Q1.How do you handle race conditions in useEffect fetches?Intermediate
Use AbortController: create one in the effect, pass `signal` to fetch, and call `ctrl.abort()` in the cleanup function. The next effect's fetch starts after the previous one is canceled — so only the latest response updates state.
Q2.Why use React Query or SWR over plain useEffect?Intermediate
They give you caching, deduplication, retries, refetch-on-focus, pagination helpers, and structured loading/error/success states out of the box. You write less code and get better UX.

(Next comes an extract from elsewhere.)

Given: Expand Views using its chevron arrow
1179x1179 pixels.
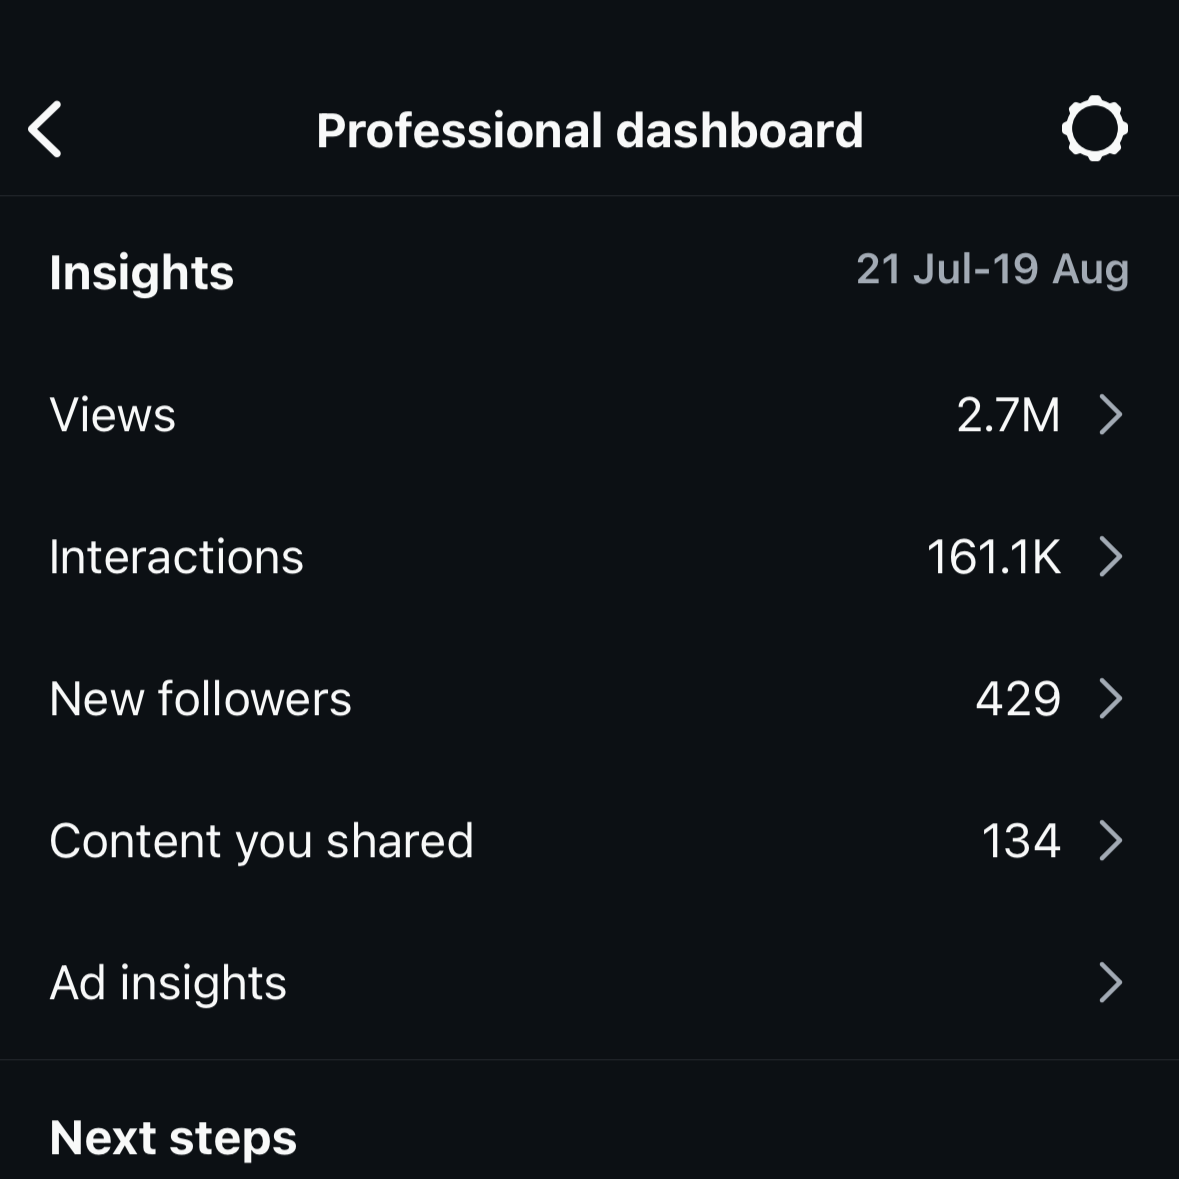Looking at the screenshot, I should point(1111,414).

Q3.Where should you put a fetch call in React?Beginner
Inside useEffect (or a custom hook that wraps it). Never directly in the function body — it would fire on every render. With a library, use the library's hook (useQuery, useSWR).
Q4.How do you handle dependent queries?Advanced
React Query: pass `enabled: !!firstQuery.data` to gate the second query until the first resolves. DIY: chain inside one effect with awaits, or use Promise composition.
Q5.What's optimistic update and how do you implement it?Advanced
Update local state to the expected result BEFORE the server responds, then reconcile on success (or revert on error). React Query: `onMutate` + `onError` rollback. Gives instant UI feedback for fast-feeling apps.
🧠 Quick Summary
- Fetch inside useEffect — never in render.
- Always include AbortController for cleanup.
- Track loading + error + data — all three states.
- React Query / SWR remove most of the boilerplate.
- Optimistic updates feel instant — reconcile on response.